LGDH DIZ QUE GOVERNO PRETENDE ANIQUILAR A LIBERDADE DE EXPRESSÃO NA GUINÉ-BISSAU

A Liga Guineense dos Direitos Humanos (LGDH) acusa o governo de ter a intenção de aniquilar a liberdade da imprensa conquistada na Guiné-Bissau.

As acusações da organização defensora dos direitos humanos no país foram feitas numa entrevista a Rádio Sol Mansi (RSM), em jeito de balanço das prestações da sua organização durante o ano 2022, e também dos trabalhos realizados pelo governo sobre a garantia da implementação dos direitos humanos durante o ano passado.

Augusto Mário da Silva considera a medida das cobranças de milhões para a obtenção de alvarás aos órgãos de comunicações sociais privados bem como a estratégia de acabar com o pluralismo de opinião na Guiné-Bissau.
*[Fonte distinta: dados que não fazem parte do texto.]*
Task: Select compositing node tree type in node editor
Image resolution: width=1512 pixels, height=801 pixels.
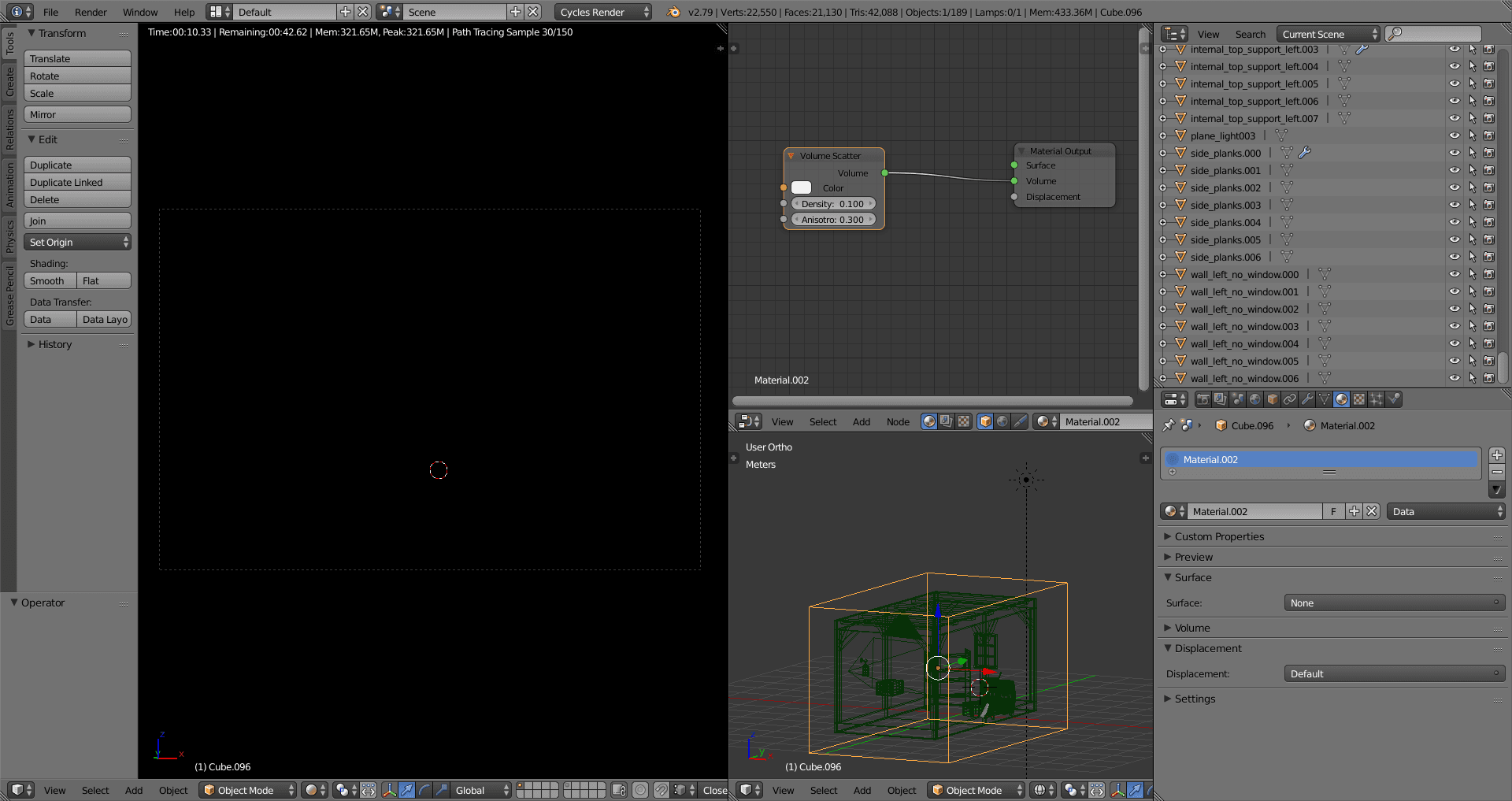Action: pyautogui.click(x=947, y=421)
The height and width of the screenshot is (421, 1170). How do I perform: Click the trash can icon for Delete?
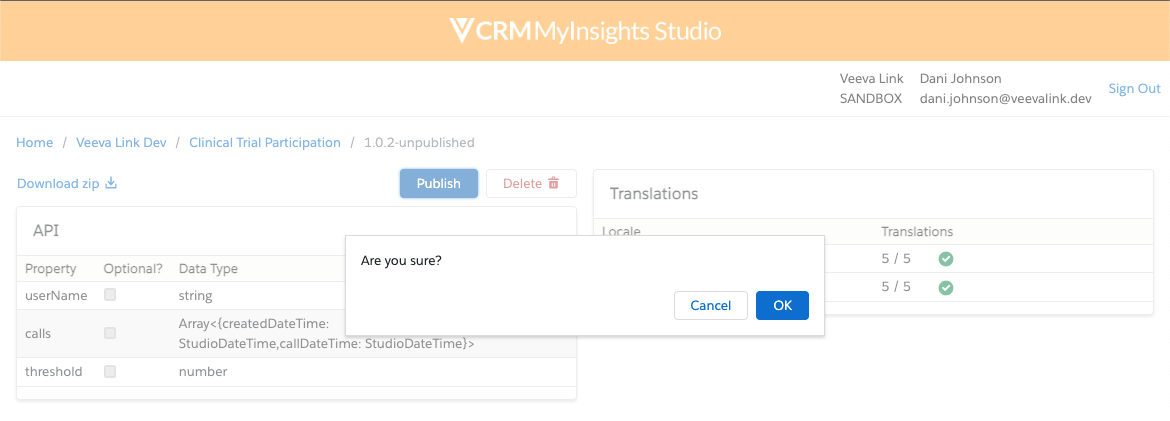(553, 183)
“Mais uma vidência de que o governo simplesmente quer aniquilar de qualquer forma todos os direitos fundamentais conquistados no país, através de medidas cobranças de milhões para a aquisição de alvarás aos órgãos de comunicações socias privados, para nós esta é uma estratégia para silenciar as vozes e de acabar com pluralismo de opinião na Guiné-Bissau, mas sem lembrar da sua obrigação que é de formar e de informar cidadãos, que acabou de abstrair, e que veio ser assumido por órgãos de comunicações socias, através de sensibilizações, programas educativos que visa preencher lacunas deixado pelo governo, mas assim o governo quer aniquilar a imprensa”, sustenta Augusto Mário da Silva.
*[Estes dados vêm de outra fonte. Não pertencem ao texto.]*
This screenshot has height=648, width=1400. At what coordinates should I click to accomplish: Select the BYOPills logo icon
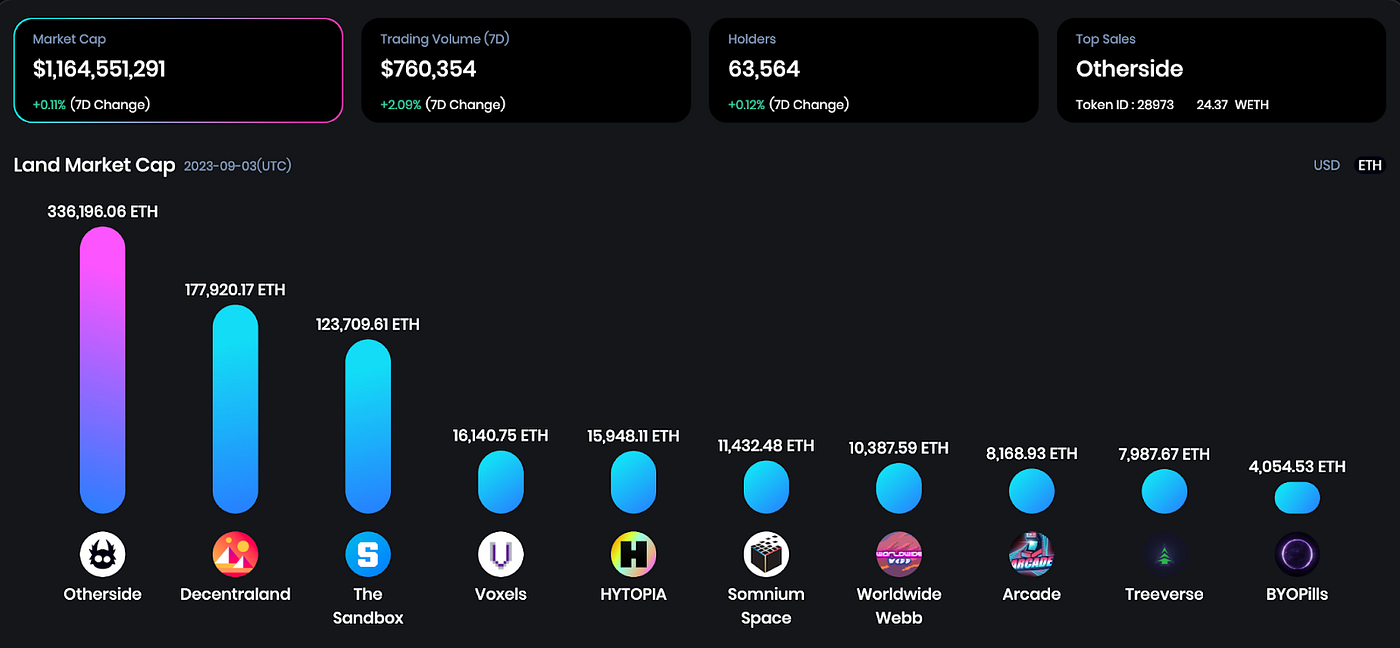point(1297,554)
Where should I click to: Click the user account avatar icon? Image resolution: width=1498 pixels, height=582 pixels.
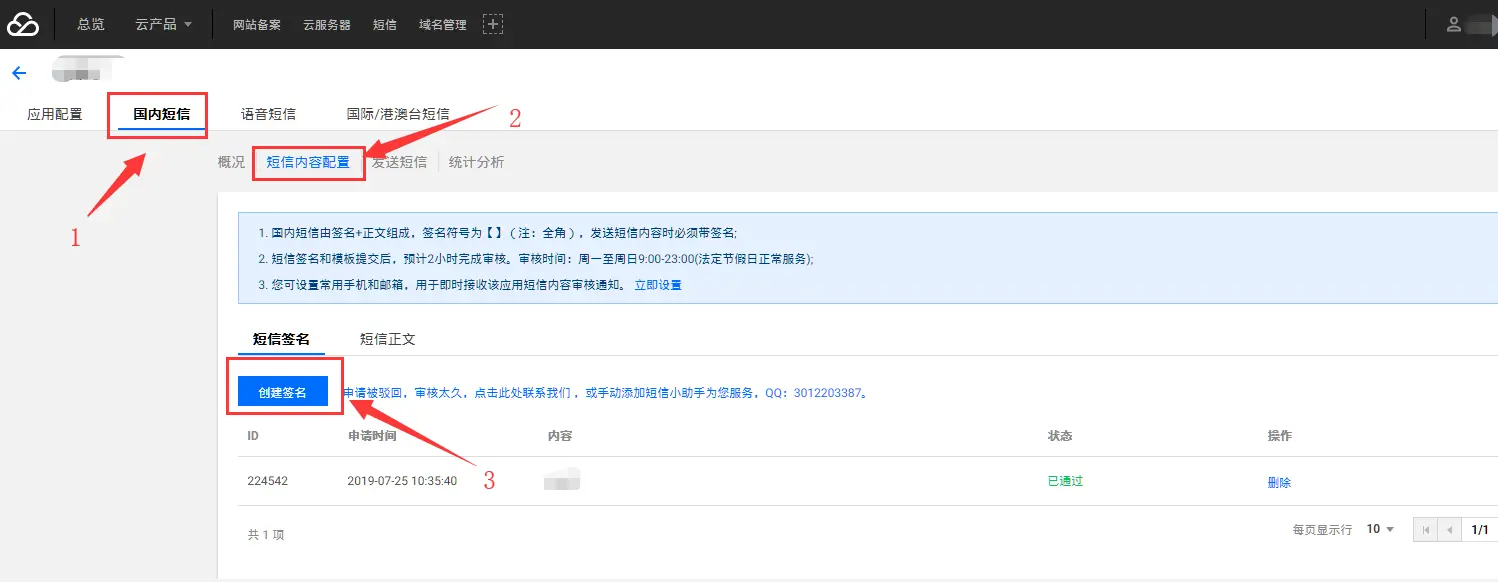tap(1454, 24)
Nos últimos tempos, várias organizações e relatórios alertam as constantes impasses políticos que se vivem no país, têm sido obstáculos para a efetiva liberdade de imprensa e de expressão.

Um dos casos apontados são perseguições aos jornalistas, fecho de algumas rádios privadas e comunitárias e o espancamento de um cidadão que, segundo relatos, estava a reivindicar o acesso ao Mercado Central onde já dispunha de um lugar muito antes do incendio que destruiu totalmente esta infraestruturas de índole público.
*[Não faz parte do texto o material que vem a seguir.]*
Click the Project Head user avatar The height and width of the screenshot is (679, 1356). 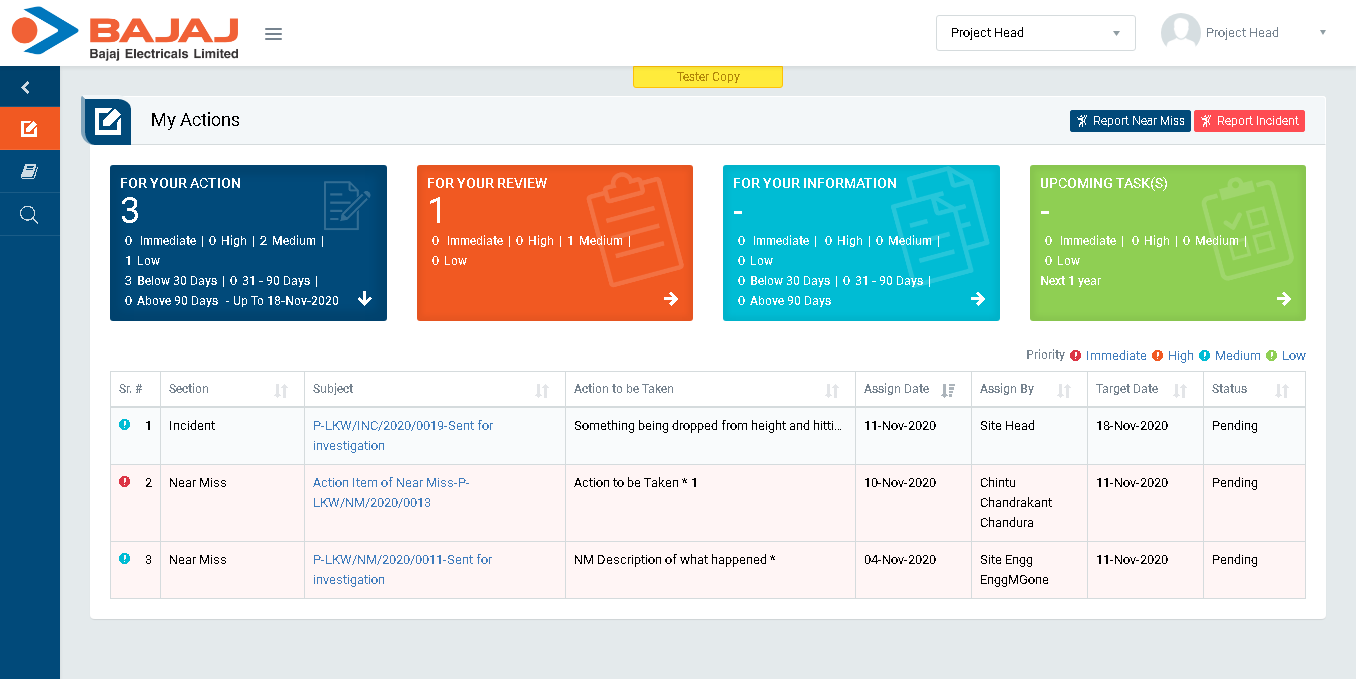click(1180, 33)
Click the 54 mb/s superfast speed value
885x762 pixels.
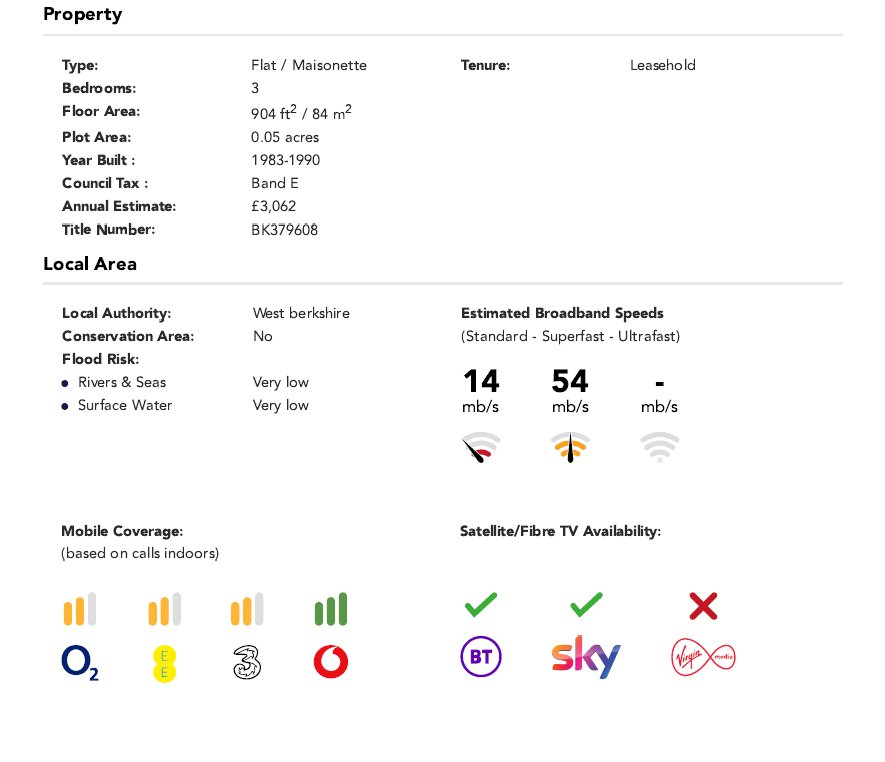(570, 391)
Ainda sobre a situação da liberdade de imprensa e de expressão na Guiné-Bissau, a Liga Guineense dos Direitos Humanos acusa o governo de ter como a única preocupação de retalhar estas liberdades garantidas na Constituição da República e na Carta Internacional dos Direitos Humanos.

“Hoje em dia na Guiné-Bissau não poder dizer que temos a liberdade de expressão, basta criticar passa a ter perseguições nas ruas ou até na sua própria casa por homens bem armados encapuçados, portanto o governo não está minimamente preocupado efetivamente para permitir exprimir os seus sentimentos, antes pelo contrário o governo está preocupado em reprimir a liberdade de expressão”, diz o ativista dos Direitos Humanos.        

A Liga Guineense dos Direitos Humanos acusa o governo de estar a submeter a população a um tratamento cruel.